Dia mungkin benar. Hanya sedikit orang yang menghabiskan hari-hari mereka dengan sadar akan hidup dan mati. Semakin aku memikirkannya, semakin dia kelihatannya benar. Satu-satunya orang yang secara konsisten menghadapi konsepsi mereka tentang hidup dan mati adalah para filsuf, teolog, dan seniman. Nah, mereka dan anak perempuan terserang penyakit yang fatal dan anak laki-laki yang tersandung pada rahasia mereka.
Dia berkata, “Jika ada satu hal baik tentang harus menghadapi kematian, itu adalah saya hidup setiap hari dengan mengetahui bahwa saya masih hidup.”
“Kata-kata bijak tidak pernah diucapkan,” kataku, hanya sebagian sarkastik.
“Saya tau?” Dia mendesah berlebihan. “Ah, seandainya semua orang hampir mati.”

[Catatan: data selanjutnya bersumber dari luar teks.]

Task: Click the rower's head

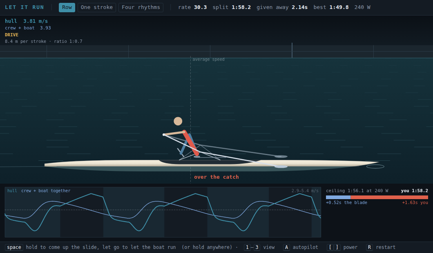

Dia menjulurkan lidahnya, menandakan apa yang dimaksudkan sebagai lelucon, tapi aku menganggapnya sebagai perasaannya yang sebenarnya. Terkadang, ketika seseorang mengatakan sesuatu, maknanya tidak terletak pada pesan yang dikirim, melainkan bagaimana pendengar menerimanya.
Saya makan sebagian kecil spaghetti dan saus marinara yang saya taruh di piring berbentuk hati saya. Mienya agak keras, tapi tidak terlalu buruk. Saya menyadari bahwa, bagi kami, makanan seperti perjalanan pulang kami. Kami memberikan nilai yang sama sekali berbeda pada setiap gigitan.
Tentu saja, seharusnya tidak seperti itu. Aku bisa kehilangan nyawaku keesokan harinya, berdasarkan keinginan pembunuh — atau jika bukan itu, sesuatu yang lain. Saya seharusnya memberi nilai yang sama pada makanan itu dengan gadis yang pankreasnya akan segera mengambil nyawanya. Meskipun saya dapat mengenali kebenaran itu, saya yakin saya tidak akan benar-benar memahaminya sampai kematian datang untuk saya.
Tiba-tiba dia bertanya, “Jadi, [Teman Sekelas yang Bisa Akur] -kun, apakah kamu tertarik pada perempuan?”
Setetes krim kocok telah tumbuh di ujung hidungnya. Bagaimana seseorang dengan wajah konyol itu bisa mempertimbangkan masalah hidup dan mati, apalagi menawarkan wawasan tentang mereka? Tampilannya terlalu lucu untuk dirusak, dan aku memutuskan untuk tidak memberitahunya.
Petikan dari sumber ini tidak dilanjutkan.